Constructing high-quality haplotype-resolved genome assemblies has substantially improved the ability to detect and characterize genetic variants. A targeted approach providing readily access to the rich information from haplotype-resolved genome assemblies will be appealing to groups of basic researchers and medical scientists focused on specific genomic regions. Here, using the 4.5 megabase, notoriously difficult-to-assemble major histocompatibility complex (MHC) region as an example, we demonstrated an approach to construct haplotype-resolved assembly of the targeted genomic region with the CRISPR-based enrichment. Compared to the results from haplotype-resolved genome assembly, our targeted approach achieved comparable completeness and accuracy with reduced computing complexity, sequencing cost, as well as the amount of starting materials. Moreover, using the targeted assembled personal MHC haplotypes as the reference both improves the quantification accuracy for sequencing data and enables allele-specific functional genomics analyses of the MHC region.

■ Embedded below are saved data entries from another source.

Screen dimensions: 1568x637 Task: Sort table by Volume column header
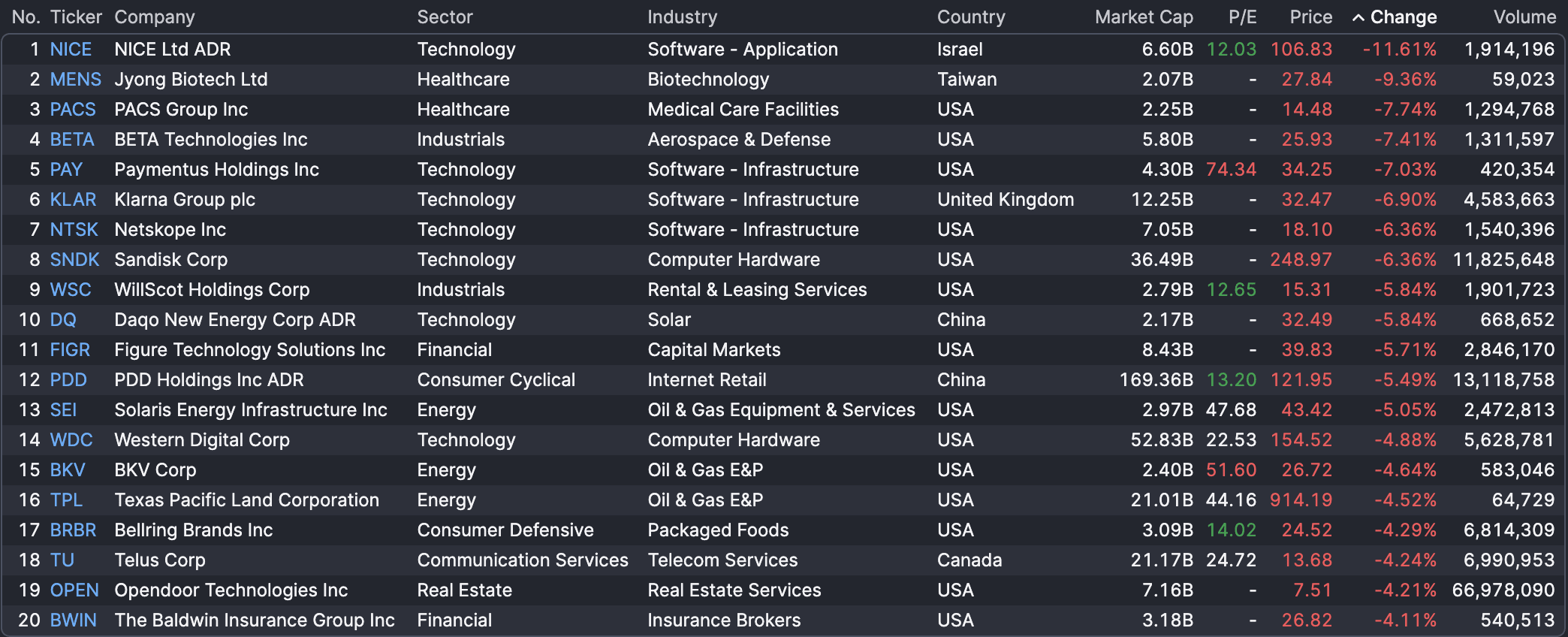pos(1524,17)
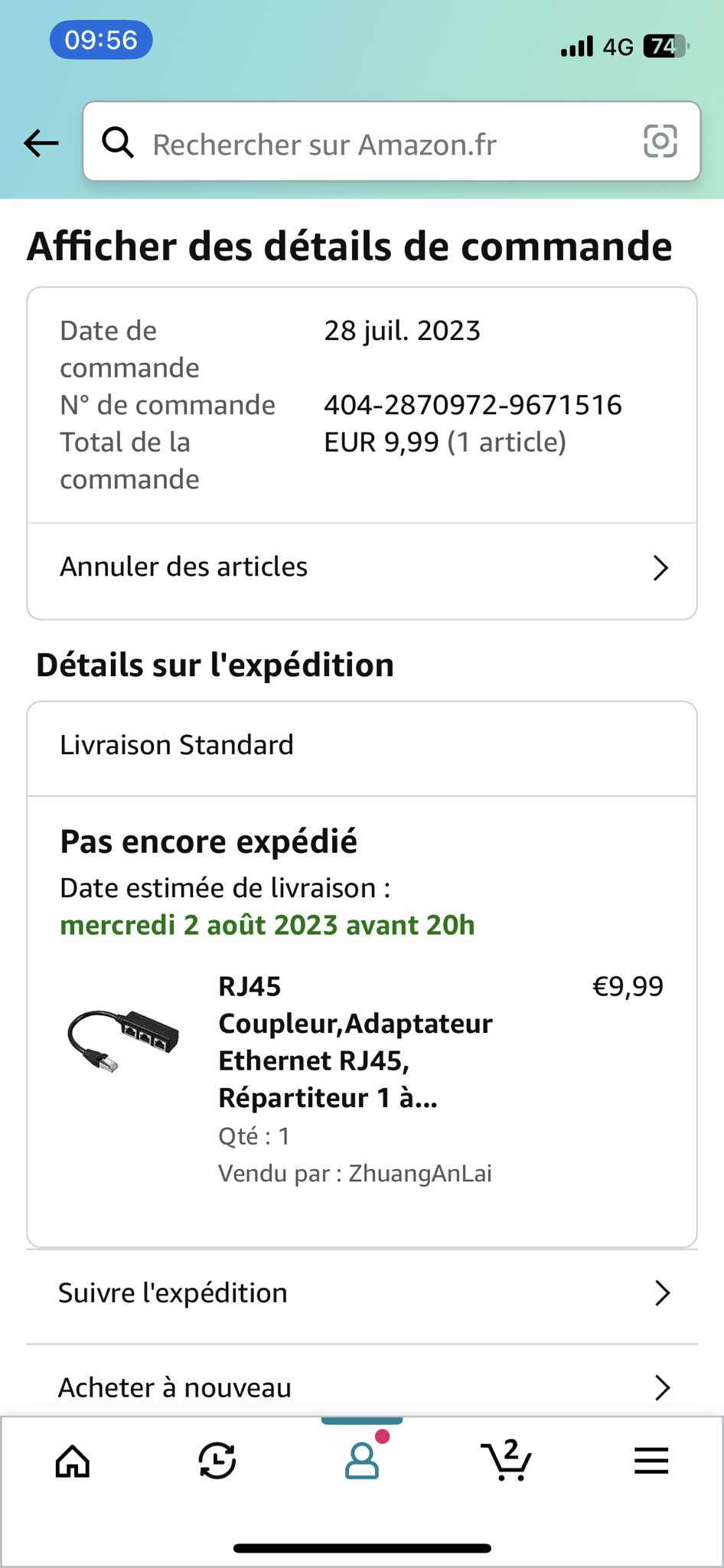Image resolution: width=724 pixels, height=1568 pixels.
Task: Tap the back arrow icon
Action: [41, 142]
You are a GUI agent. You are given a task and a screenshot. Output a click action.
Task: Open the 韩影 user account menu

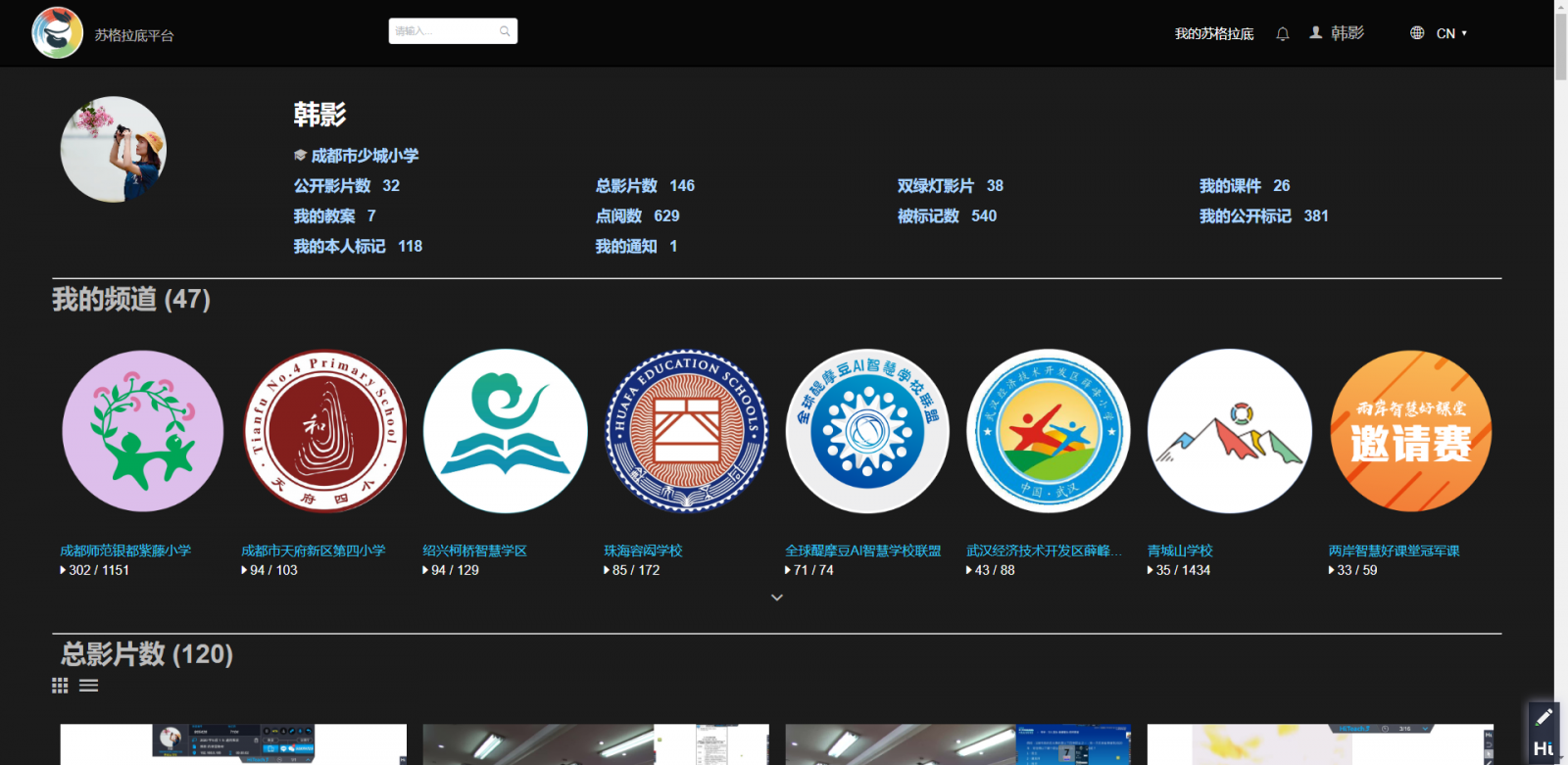(1338, 33)
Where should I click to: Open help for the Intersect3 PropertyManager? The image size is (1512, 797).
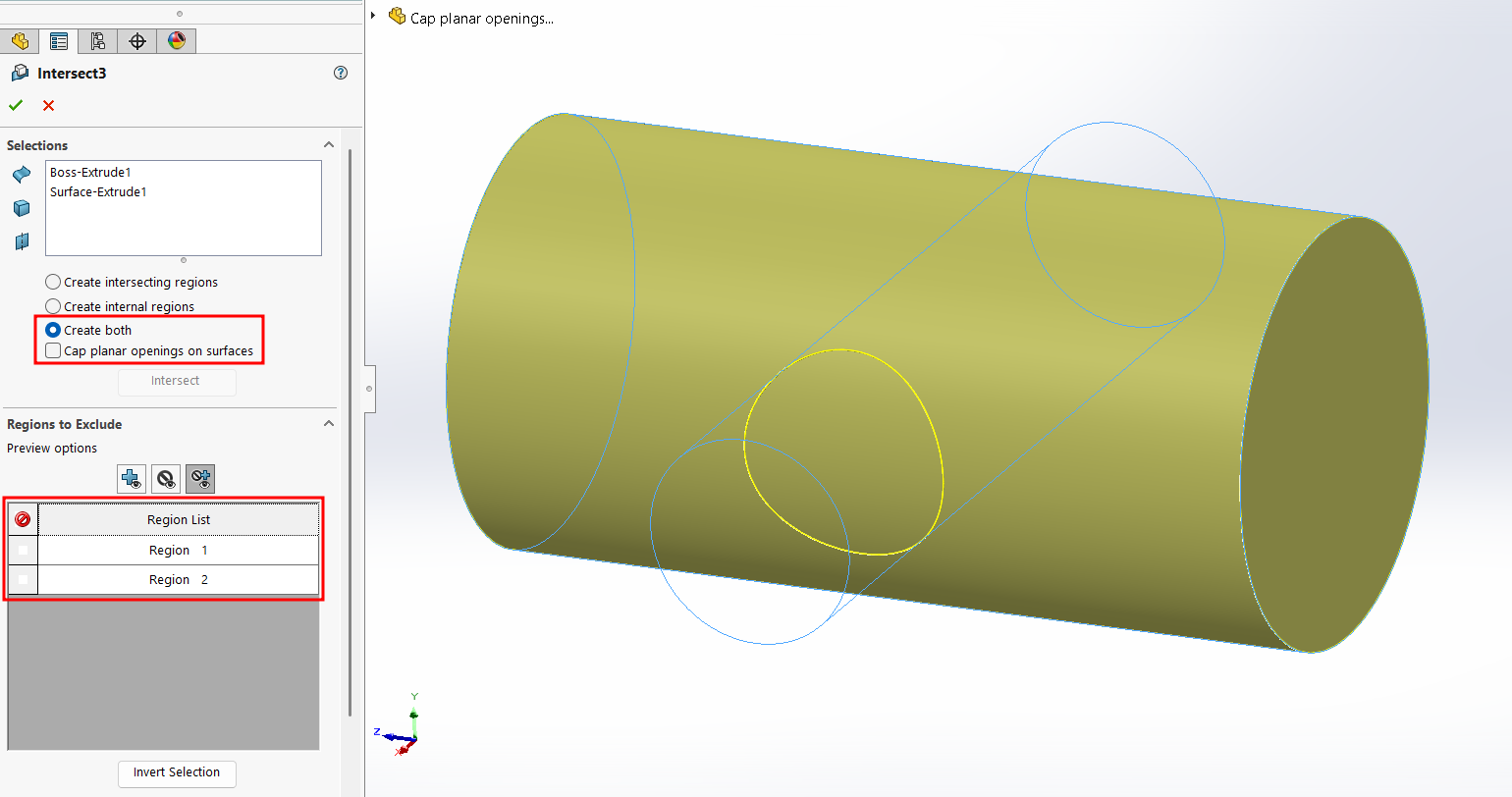[341, 73]
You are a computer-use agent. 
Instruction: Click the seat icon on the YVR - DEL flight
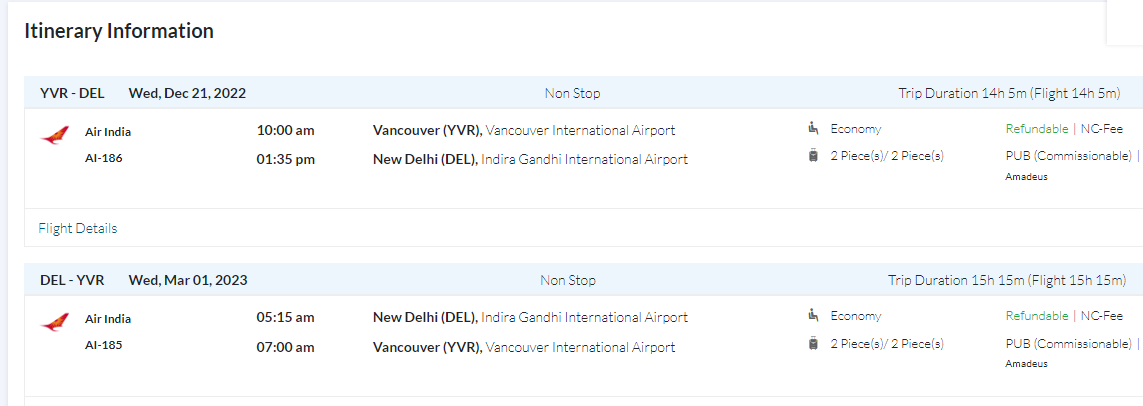click(813, 128)
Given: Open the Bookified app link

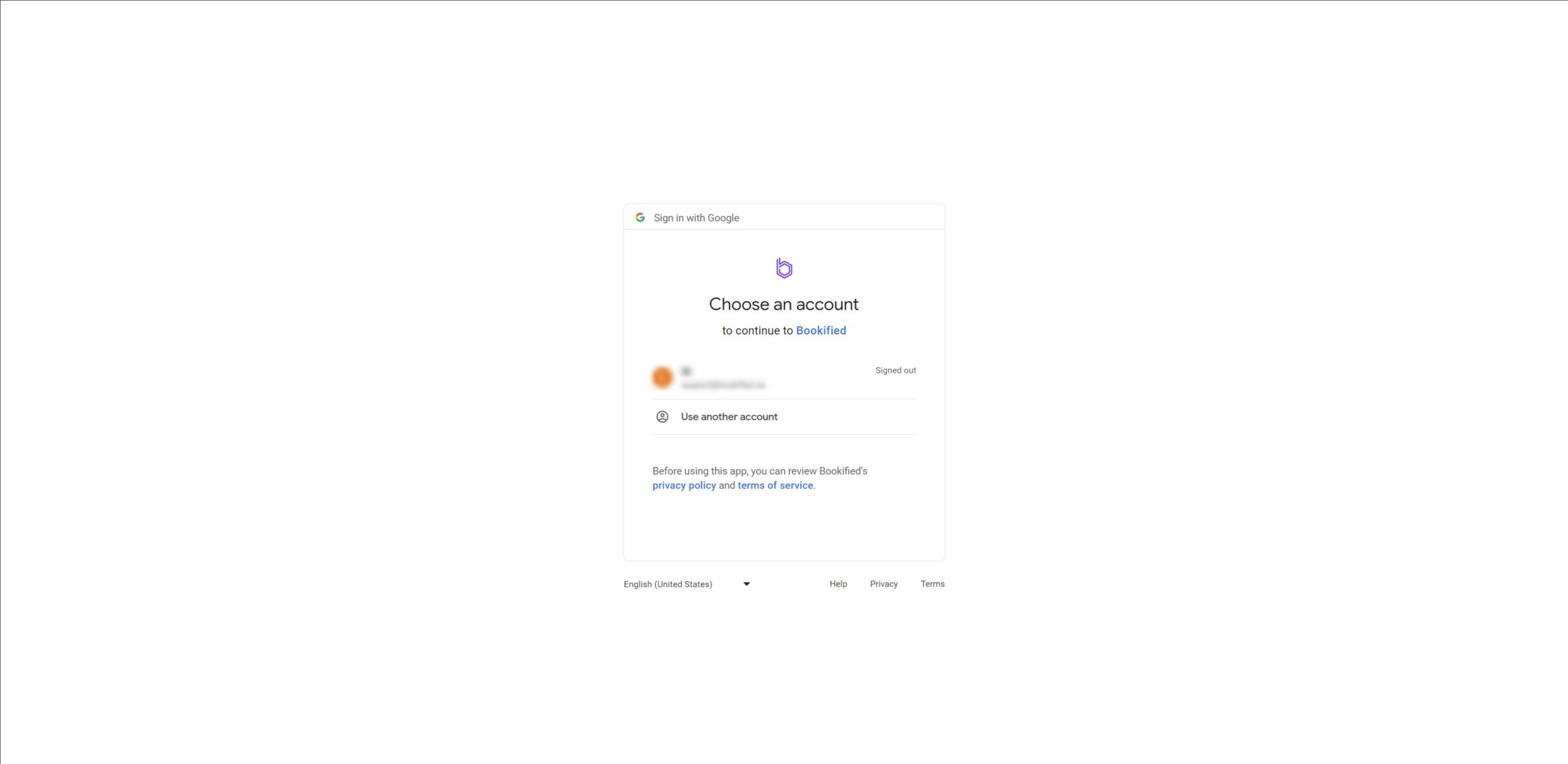Looking at the screenshot, I should point(821,331).
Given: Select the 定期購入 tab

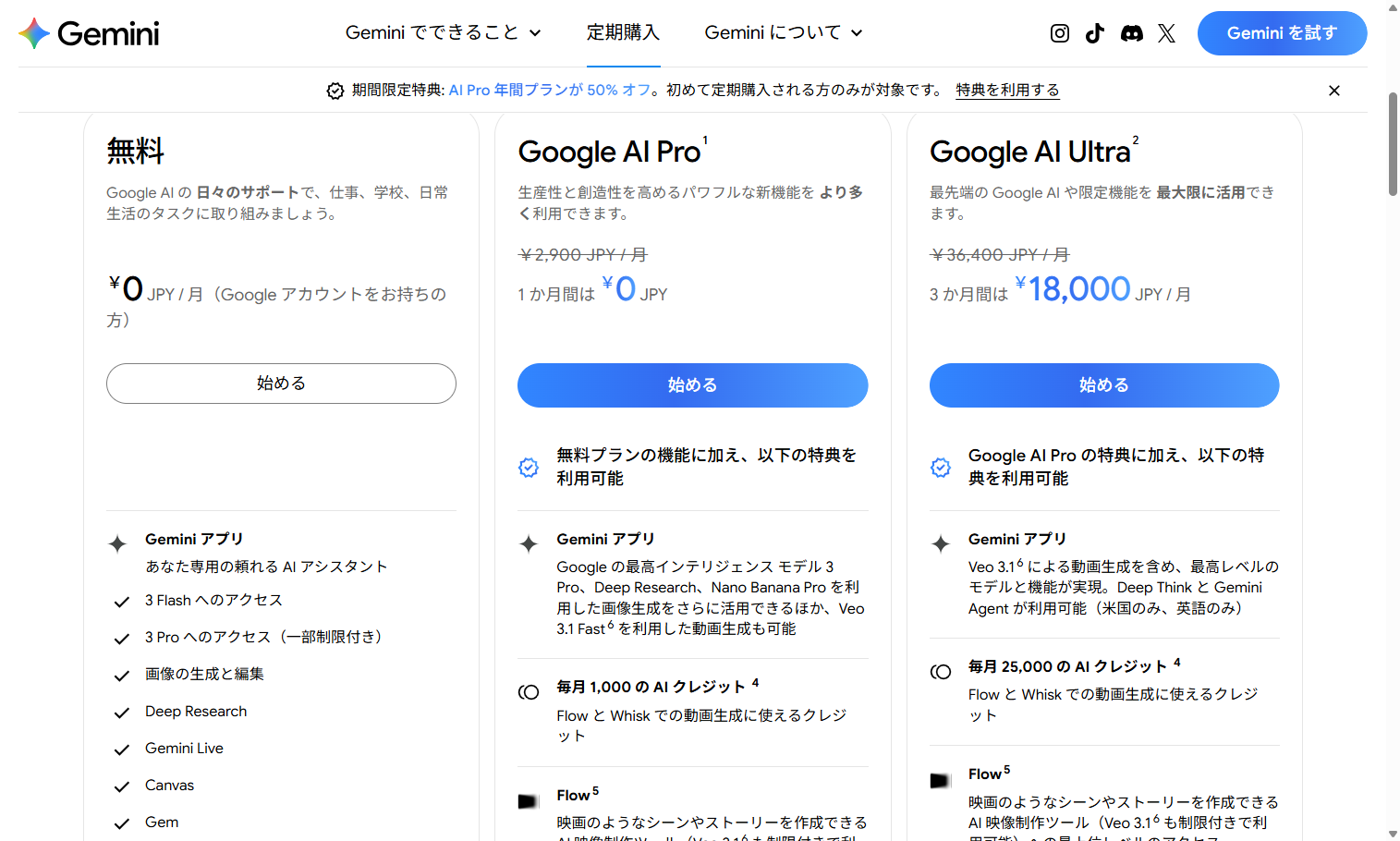Looking at the screenshot, I should pyautogui.click(x=623, y=33).
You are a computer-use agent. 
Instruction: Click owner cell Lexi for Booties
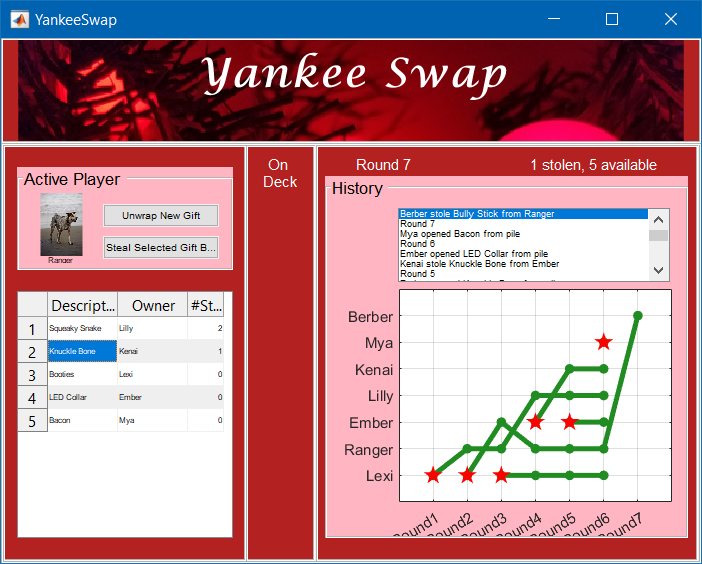152,374
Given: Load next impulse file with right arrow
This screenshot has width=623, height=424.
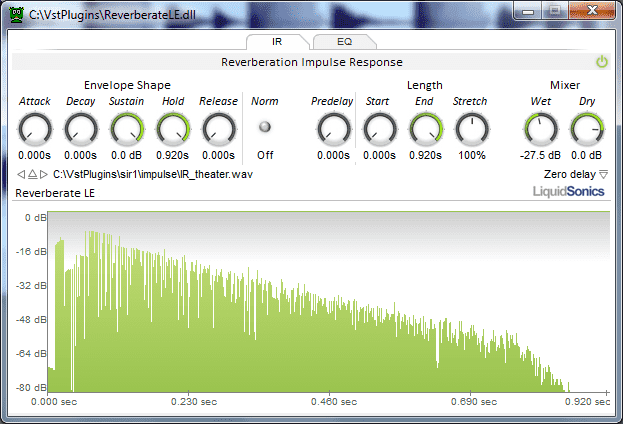Looking at the screenshot, I should [x=44, y=174].
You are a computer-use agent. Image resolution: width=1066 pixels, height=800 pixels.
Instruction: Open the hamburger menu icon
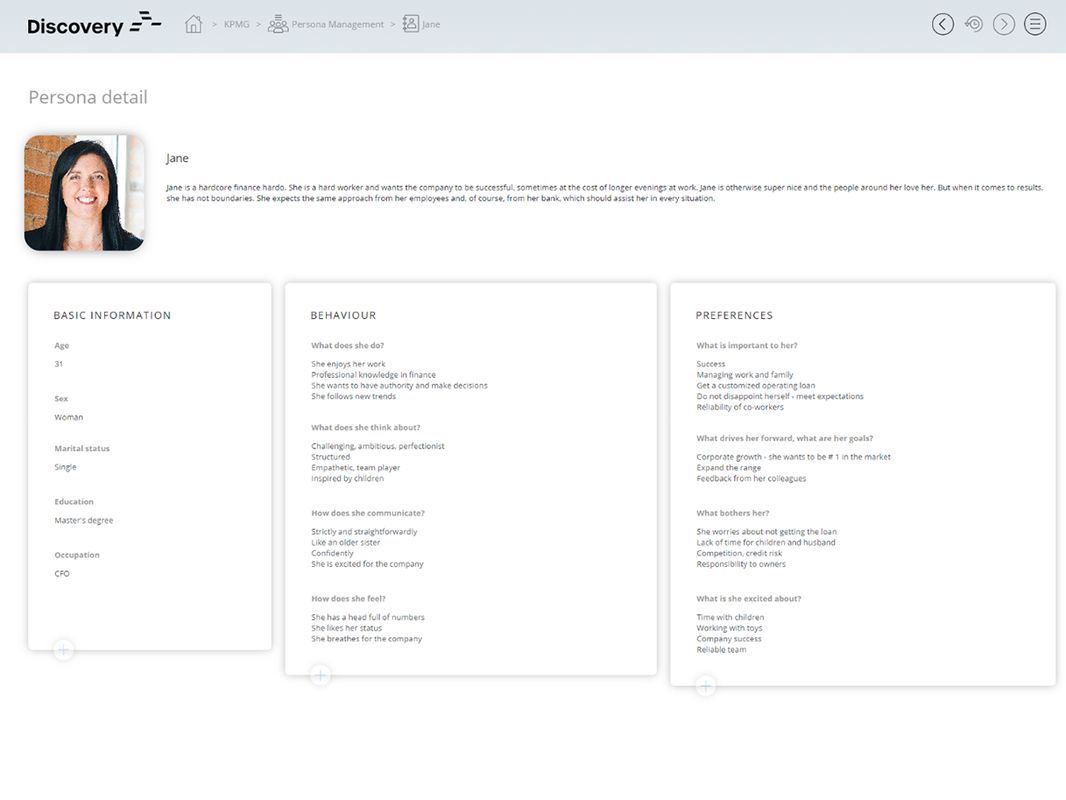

Given its highly efficient use of resources, our approach can greatly facilitate population genetic studies of targeted regions, and may pave a new way to elucidate the molecular mechanisms in disease etiology.

Suggested Citation

  • Taotao Li & Duo Du & Dandan Zhang & Yicheng Lin & Jiakang Ma & Mengyu Zhou & Weida Meng & Zelin Jin & Ziqiang Chen & Haozhe Yuan & Jue Wang & Shulong Dong & Shaoyang Sun & Wenjing Ye & Bosen Li & Houb, 2023. "CRISPR-based targeted haplotype-resolved assembly of a megabase region," Nature Communications, Nature, vol. 14(1), pages 1-15, December.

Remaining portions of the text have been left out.